George (Butler) once had the perfect life. He was a soccer sensation, was married to the beautiful Stacie (Jessica Biel) and had a son Lewis (Noah Lomax). His life was hit hard when he suffered an injury: his career was over, all the businesses he set up failed and he got divorced.

In order to salvage his relationship with his son, he returns to Virginia. Here he learns that Stacie and her boyfriend Matt (James Tupper) are getting married.

George starts coaching Lewis’s soccer team which leads him to become the focus of attention of various mothers whose children play in the team.

There is Denise (Catherine Zeta-Jones), who is single, attracted to him and can use her past as a TV broadcaster to land him a job in sports broadcasting.

Barb (Judy Greer) is a divorcee who is on him like an octopus while Patti (Uma Thurman) is married to Carl (Dennis Quaid), who is wealthy, jealous and has become fast friends with George.

Thrown into all this is his son with whom he is trying to rebuild a relationship and maybe garner another chance for himself, not just with Stacie, but to lead a decent life once again.

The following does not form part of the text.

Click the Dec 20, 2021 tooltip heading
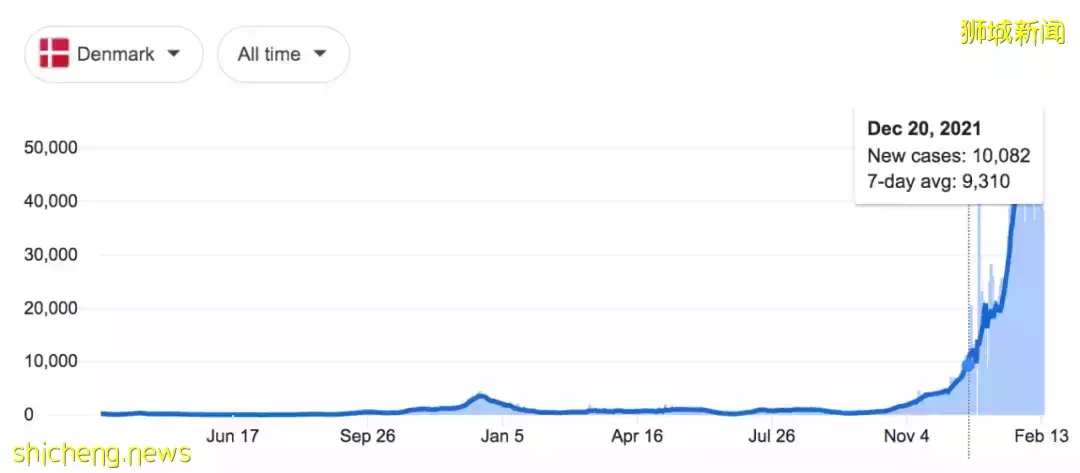The height and width of the screenshot is (473, 1080). click(x=924, y=129)
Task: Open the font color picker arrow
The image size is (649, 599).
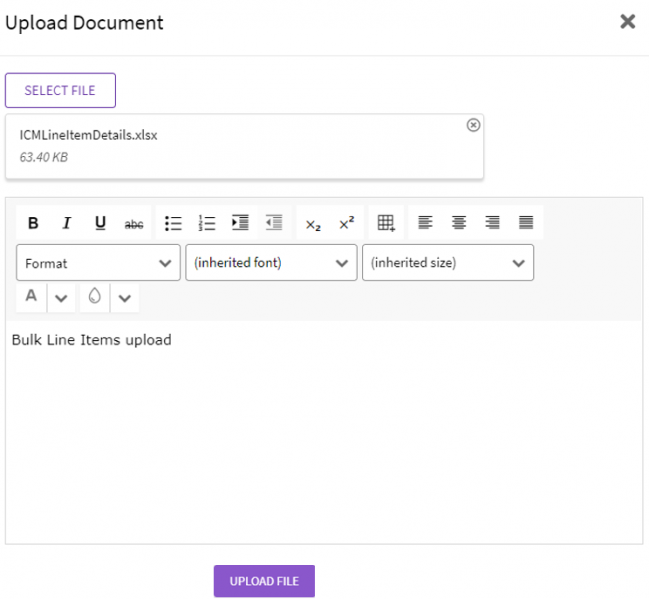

Muccino has made a career of depicting men who are at a point in life where they need to undergo a change, such as Will Smith’s turn in The Pursuit of Happyness (2006).

In Playing for Keeps, Muccino’s touch is most evident in the father-son relationship, not in the Hollywood-romanticised plot. However, the film still provides good popcorn entertainment that is perfect for whoever needs to switch off and escape into Hollywood glitzy land for its duration.